De acordo com informações obtidas, a apuração buscará entender se a campanha paga para veicular postagens favoráveis ao Banco Master tinha como objetivo desestabilizar o sistema financeiro do Brasil, especialmente após a decisão do BC de liquidar extrajudicialmente o banco, uma medida que foi tomada em novembro do ano passado.
O inquérito também visa investigar se as publicações funcionaram como uma forma de desinformação planejada e remunerada, o que poderia configurar um crime. Além disso, estão sendo analisadas possíveis interferências na condução do processo do Caso Master.
Conforme a legislação brasileira, o crime de obstrução de Justiça ocorre quando alguém “impede ou, de qualquer forma, embaraça a investigação de infração penal que envolva organização criminosa”. Esta infração, segundo a lei que define organizações criminosas, pode resultar em pena de reclusão de três a oito anos, além de multa.
A abertura deste inquérito foi autorizada pelo relator do caso no Supremo Tribunal Federal (STF), ministro Dias Toffoli.

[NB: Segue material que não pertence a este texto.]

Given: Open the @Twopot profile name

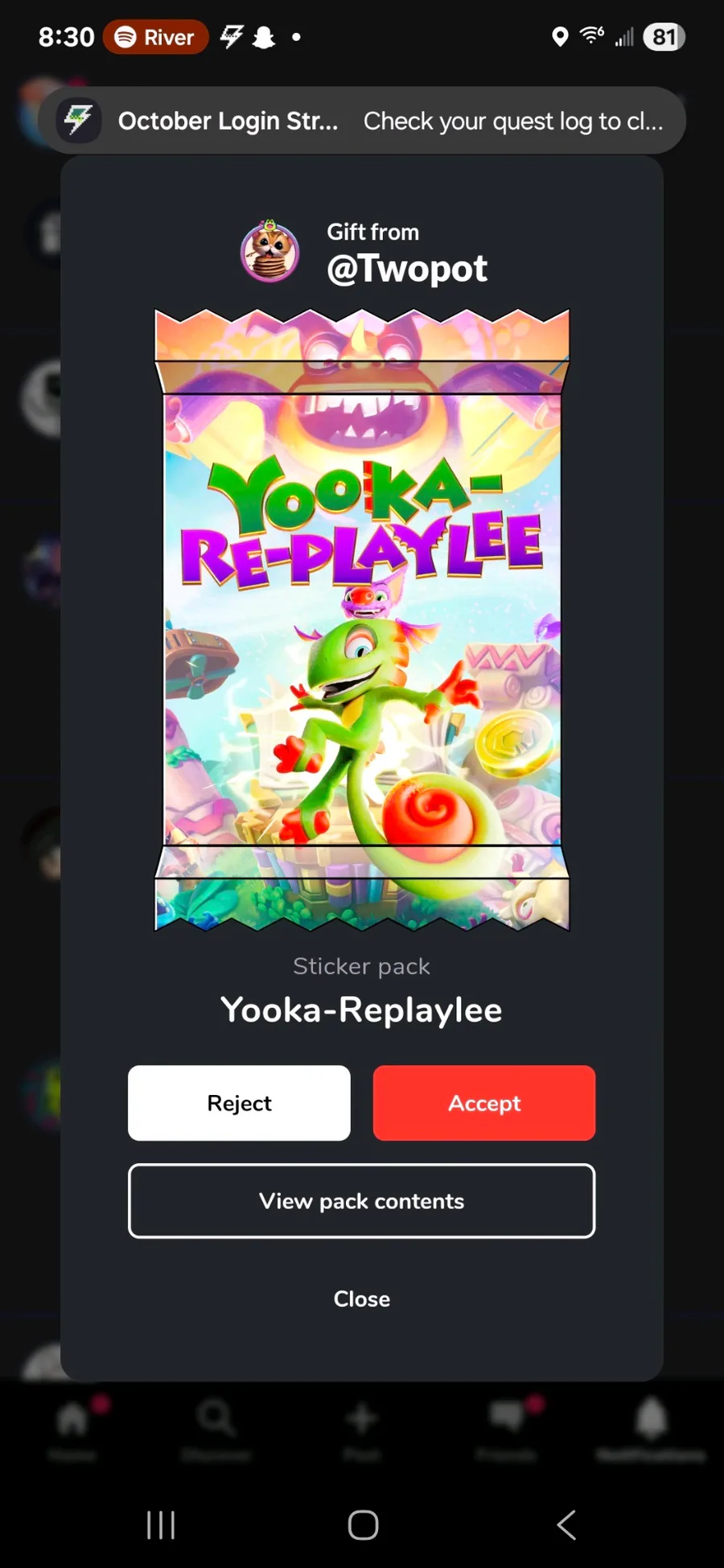Looking at the screenshot, I should coord(407,269).
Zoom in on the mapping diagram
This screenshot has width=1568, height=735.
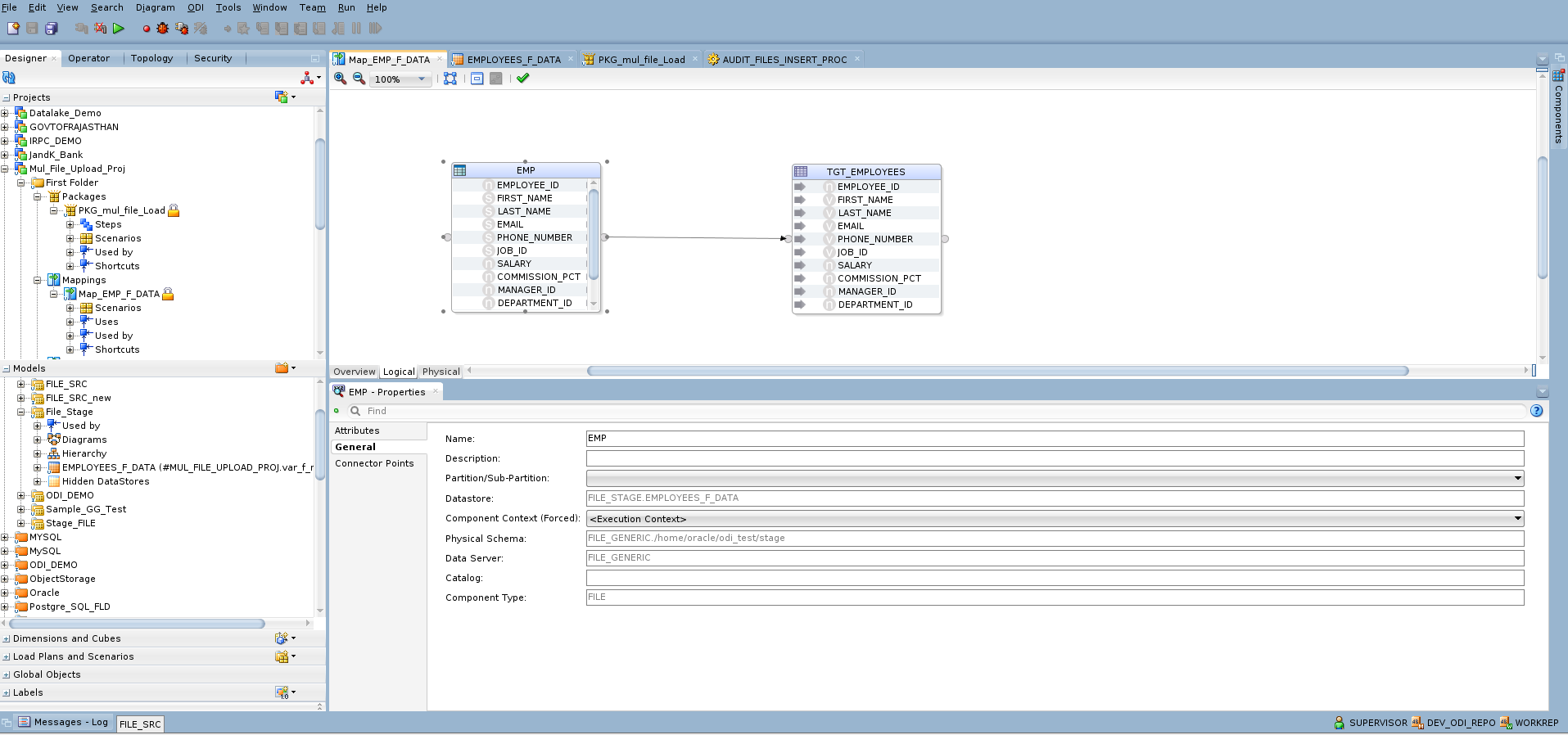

A PF já realizou uma análise preliminar das postagens e identificou indícios de crimes, solicitando ao STF autorização para aprofundar a investigação, com o intuito de apurar uma possível ação coordenada contra o BC.
Recentemente, influenciadores revelaram ter recebido propostas para promover a ideia de que a liquidação do banco foi “precipitada”, conforme divulgado pelo blog de Andréia Sadi, no g1. O caso veio à tona após influenciadores de direita, como Rony Gabriel e Juliana Moreira Leite, compartilharem que foram abordados para disseminar em suas redes sociais narrativas em defesa do Banco Master.
Esses influenciadores relataram que o objetivo era criar vídeos que desafiassem a posição do BC e questionassem suas ações. Outros criadores de conteúdo contatados pelo g1 também mencionaram propostas semelhantes, que envolviam um contrato de três meses para a publicação de oito postagens mensais, sendo que as abordagens começaram em dezembro.